In fact, quite a few tech startups are looking for older employees who can help them with organizing skills, experience and advice. But older people can in fact be very useful for day-to-day operations as well.

“There’s some well-worn stereotypes about the white, male, under 30 and Stanford-educated brogrammers in the IT industry”, says Tarsha McCormick, head of diversity and inclusion at global IT consulting firm ThoughtWorks to ComputerWorld. “But women, underrepresented minorities, anyone at all ages can thrive in the industry. When we hire, we’re looking for things like passion, intellectual curiosity, aptitude, attitude and integrity. These are all transferable skills that can be applied from any background”.

Anyone in IT can make great things. Age is not a factor and can’t limit someone to solve problems, to write code or to have great ideas. Actually, there’s one main issue – skills and education. It’s the same issue which faces young talent, too. And what’s the main challenge for IT companies? Lack of talent. But, if the company opens itself to older workers it opens the doors to a lot more possible new team members.

Skills, skills, skills

“You should never stop learning. And there are so many ways to do that now, that it’s almost impossible not to find opportunities: coding bootcamps, community colleges, internships; many companies are offering sabbaticals, work-sharing and job sharing programs to allow their workforce to gain critical skills — take advantage of these programs,” says James Stanger, senior director of product development at CompTIA.

Granted, most of these things are not really suitable for older workers. But there’s one way to get the most out of them – trainings and certifications. Quite a few companies are investing in team trainings and own academies. It’s a great way to bring entire teams up to par with their skills. Can you teach an old dog new tricks?

“Certification gives everyone a lingua franca through which to talk about skills and your experience. It’s a shared language that everyone understands. That benchmark means that these hiring decisions can be skills-based and it can level the field so that anyone can participate,”  Stanger says.

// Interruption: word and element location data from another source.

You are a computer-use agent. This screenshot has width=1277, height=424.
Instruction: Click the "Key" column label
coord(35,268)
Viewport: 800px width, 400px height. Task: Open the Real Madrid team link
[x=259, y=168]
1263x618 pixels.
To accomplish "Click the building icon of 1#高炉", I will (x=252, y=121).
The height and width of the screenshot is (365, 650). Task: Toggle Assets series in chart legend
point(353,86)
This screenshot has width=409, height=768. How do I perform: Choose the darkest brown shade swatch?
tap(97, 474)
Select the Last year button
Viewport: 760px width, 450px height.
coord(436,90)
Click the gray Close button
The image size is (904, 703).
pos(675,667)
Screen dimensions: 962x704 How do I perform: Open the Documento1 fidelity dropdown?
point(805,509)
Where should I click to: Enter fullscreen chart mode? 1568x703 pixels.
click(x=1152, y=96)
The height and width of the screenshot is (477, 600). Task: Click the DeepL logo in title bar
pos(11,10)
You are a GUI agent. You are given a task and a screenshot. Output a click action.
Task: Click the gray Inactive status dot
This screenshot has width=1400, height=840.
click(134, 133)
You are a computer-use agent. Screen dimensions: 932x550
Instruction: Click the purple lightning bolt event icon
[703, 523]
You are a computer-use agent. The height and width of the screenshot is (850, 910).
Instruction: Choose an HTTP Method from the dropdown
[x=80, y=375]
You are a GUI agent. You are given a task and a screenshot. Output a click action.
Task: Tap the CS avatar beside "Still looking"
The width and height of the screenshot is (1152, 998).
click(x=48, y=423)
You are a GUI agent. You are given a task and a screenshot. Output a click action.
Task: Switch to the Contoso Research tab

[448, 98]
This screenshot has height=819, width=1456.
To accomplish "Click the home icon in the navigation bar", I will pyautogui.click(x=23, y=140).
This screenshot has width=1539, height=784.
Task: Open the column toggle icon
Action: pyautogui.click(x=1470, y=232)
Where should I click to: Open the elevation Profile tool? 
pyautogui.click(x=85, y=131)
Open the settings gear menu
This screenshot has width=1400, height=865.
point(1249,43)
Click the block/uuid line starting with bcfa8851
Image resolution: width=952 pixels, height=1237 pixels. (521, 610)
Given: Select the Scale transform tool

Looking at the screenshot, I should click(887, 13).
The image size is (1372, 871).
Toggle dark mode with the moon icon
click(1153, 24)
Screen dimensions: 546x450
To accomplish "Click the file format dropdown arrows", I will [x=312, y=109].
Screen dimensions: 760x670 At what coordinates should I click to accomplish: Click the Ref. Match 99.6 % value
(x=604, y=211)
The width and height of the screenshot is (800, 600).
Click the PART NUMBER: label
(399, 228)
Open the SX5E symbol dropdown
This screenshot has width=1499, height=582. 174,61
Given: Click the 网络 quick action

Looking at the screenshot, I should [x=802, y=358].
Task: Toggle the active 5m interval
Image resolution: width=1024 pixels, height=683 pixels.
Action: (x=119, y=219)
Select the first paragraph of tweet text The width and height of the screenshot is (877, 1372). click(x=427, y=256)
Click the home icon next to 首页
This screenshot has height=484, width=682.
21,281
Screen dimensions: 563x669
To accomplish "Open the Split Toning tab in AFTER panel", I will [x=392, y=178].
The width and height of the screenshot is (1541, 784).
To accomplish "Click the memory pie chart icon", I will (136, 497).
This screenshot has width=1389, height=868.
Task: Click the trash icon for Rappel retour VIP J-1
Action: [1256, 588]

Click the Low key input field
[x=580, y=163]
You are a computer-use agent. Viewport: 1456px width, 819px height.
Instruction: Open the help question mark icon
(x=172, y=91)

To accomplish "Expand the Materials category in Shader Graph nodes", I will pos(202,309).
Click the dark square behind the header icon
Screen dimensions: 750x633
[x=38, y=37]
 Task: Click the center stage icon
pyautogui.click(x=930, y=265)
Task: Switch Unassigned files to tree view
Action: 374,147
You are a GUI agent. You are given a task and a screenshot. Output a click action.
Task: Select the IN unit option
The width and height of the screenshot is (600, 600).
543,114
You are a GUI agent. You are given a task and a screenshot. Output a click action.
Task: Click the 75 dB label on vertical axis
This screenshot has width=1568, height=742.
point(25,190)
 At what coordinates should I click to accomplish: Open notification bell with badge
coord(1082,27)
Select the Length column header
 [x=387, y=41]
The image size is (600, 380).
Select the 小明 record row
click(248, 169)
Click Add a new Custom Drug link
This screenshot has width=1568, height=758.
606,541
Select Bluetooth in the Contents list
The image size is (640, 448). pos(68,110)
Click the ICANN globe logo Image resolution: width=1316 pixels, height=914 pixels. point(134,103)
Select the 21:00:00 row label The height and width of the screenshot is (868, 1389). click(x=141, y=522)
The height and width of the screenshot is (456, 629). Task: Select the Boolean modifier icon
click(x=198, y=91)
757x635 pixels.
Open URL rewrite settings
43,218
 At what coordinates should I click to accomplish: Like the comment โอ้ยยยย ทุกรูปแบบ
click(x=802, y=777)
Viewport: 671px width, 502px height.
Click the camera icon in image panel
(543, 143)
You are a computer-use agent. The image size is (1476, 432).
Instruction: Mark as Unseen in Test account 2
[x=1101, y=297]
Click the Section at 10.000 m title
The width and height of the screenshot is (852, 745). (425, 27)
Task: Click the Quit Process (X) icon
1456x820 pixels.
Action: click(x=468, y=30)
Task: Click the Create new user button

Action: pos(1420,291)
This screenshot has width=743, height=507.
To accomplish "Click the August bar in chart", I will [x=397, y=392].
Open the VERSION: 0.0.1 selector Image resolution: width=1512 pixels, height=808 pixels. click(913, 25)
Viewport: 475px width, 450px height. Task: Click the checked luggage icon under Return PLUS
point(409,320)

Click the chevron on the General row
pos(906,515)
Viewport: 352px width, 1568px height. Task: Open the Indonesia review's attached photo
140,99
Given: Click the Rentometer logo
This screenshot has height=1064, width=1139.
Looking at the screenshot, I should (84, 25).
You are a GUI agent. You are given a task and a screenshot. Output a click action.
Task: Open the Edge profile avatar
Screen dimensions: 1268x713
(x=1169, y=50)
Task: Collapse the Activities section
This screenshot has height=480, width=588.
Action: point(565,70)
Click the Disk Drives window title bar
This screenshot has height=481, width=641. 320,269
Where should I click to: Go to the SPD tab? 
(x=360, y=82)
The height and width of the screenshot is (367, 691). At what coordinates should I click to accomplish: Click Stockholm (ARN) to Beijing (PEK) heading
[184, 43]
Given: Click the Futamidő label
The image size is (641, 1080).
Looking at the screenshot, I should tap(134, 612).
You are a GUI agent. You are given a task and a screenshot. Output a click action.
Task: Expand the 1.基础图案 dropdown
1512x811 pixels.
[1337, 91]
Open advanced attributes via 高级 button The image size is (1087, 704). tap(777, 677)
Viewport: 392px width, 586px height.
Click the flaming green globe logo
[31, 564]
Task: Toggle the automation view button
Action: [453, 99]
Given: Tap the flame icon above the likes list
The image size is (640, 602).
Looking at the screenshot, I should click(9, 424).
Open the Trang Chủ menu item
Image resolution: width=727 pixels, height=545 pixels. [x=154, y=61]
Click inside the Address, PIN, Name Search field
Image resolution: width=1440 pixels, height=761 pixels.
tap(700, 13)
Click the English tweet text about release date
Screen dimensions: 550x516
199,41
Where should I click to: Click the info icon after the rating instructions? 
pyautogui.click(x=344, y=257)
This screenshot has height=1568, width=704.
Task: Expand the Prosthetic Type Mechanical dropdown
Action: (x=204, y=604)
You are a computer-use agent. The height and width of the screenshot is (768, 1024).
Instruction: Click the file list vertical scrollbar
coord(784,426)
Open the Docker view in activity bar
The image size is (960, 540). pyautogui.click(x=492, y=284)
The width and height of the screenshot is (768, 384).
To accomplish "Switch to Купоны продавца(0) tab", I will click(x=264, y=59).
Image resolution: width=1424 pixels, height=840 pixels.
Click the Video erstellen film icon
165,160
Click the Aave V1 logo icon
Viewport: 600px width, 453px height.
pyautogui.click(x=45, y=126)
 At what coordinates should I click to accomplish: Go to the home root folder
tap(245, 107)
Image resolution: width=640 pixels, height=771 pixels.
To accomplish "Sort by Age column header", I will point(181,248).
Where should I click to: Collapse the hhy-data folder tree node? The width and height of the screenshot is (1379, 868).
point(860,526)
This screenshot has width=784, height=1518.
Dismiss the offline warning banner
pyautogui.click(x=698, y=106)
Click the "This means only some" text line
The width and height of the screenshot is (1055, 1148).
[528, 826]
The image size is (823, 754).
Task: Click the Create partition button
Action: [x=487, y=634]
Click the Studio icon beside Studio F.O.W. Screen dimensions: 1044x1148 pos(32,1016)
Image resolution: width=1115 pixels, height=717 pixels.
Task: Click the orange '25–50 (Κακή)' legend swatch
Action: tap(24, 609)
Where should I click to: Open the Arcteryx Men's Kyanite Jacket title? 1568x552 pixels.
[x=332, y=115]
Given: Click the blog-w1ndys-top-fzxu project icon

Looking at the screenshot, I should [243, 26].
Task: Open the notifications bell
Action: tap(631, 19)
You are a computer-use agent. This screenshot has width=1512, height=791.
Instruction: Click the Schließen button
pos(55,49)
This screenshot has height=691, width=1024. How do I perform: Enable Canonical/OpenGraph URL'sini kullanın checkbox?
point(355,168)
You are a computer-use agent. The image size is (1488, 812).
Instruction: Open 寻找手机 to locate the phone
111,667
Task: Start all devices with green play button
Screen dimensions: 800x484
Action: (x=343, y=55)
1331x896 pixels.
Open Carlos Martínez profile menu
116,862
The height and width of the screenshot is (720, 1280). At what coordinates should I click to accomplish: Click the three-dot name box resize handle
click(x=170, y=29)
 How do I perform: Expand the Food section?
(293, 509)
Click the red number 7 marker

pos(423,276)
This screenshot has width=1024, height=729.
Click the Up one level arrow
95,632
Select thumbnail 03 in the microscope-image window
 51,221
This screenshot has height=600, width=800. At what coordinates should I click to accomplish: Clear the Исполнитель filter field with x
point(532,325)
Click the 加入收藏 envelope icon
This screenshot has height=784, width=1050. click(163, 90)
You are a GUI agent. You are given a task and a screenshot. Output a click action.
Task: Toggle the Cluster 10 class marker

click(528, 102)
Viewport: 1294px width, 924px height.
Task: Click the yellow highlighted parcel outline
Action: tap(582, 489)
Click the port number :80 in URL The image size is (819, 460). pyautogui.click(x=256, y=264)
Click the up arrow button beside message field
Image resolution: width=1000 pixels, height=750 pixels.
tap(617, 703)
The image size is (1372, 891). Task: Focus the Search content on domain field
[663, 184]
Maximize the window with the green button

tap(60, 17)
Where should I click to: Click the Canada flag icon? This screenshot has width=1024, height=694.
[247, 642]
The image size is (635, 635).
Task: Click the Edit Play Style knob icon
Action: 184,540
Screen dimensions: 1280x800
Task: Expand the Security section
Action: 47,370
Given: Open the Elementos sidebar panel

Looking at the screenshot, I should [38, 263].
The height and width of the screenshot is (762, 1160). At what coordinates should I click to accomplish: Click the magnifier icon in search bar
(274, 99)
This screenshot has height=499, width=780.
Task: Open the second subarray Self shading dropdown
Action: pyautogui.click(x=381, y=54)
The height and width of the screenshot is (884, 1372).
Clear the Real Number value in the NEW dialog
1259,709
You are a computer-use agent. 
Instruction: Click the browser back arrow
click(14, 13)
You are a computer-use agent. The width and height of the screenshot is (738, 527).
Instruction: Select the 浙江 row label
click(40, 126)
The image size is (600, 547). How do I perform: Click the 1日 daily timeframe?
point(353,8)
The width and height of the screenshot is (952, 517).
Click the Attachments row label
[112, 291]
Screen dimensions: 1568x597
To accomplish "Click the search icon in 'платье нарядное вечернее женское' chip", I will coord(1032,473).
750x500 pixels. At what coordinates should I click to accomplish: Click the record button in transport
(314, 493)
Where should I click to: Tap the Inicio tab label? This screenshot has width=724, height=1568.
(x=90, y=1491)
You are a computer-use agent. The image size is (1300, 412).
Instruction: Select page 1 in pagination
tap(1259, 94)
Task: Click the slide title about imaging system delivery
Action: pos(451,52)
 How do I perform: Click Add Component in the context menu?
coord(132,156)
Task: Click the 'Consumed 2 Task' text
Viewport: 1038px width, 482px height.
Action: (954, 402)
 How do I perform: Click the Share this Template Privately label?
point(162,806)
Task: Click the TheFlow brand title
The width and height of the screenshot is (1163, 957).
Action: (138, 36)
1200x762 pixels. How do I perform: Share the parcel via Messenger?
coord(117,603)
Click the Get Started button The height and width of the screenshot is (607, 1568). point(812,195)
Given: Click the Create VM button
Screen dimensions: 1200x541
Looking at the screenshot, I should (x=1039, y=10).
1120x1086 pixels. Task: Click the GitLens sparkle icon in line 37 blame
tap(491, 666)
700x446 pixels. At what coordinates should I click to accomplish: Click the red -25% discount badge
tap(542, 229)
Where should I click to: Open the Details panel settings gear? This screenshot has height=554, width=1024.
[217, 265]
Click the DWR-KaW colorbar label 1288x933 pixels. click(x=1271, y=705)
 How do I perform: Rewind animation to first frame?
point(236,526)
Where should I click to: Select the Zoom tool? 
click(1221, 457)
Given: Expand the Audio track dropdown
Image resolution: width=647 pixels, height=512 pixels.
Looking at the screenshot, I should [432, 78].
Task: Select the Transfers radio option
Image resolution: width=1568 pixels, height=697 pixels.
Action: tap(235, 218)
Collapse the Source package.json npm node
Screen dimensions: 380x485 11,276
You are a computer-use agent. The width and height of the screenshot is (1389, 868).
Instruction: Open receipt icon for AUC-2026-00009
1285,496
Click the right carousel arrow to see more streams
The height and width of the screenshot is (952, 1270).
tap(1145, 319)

Emotional connections matter

Back to Facebook. It’s hiring policy is an example of this. Employees don’t need to be masters of all disciplines. Instead, Facebook hires for positions knowing the strengths of those roles and looking for employees to fill them, Oxegen Consulting team founded by early Facebook HR execs, Sara Sperling and Stuart Crabb tell BusinessInsider.

They also don’t look for wrong answers of questions. Instead, they look for strengths of candidates. If an interviewee says they get lost spending hours coding on a project they’re excited about, then they might be a coding machine. If they lose track of time while brainstorming new ideas on a whiteboard and feed off of others suggestions, then they might be a collaborative product manager.

“Why do we expect our employees to be A students?” Sperling said. Instead, companies should look  for individual strengths of their employees and build on them. This might mean some people will have to change their teams or departments, but if this leads them to work better, they will feel better and do more.

The key is unlocking whatever it is that an employee has an emotional connection to and directing that energy towards their work. “Strength has an emotional connection to it,” Sperling said. “Wouldn’t it be wonderful if we could intersect that emotion with the needs of a business?” It’s possible and age doesn’t matter in this quest.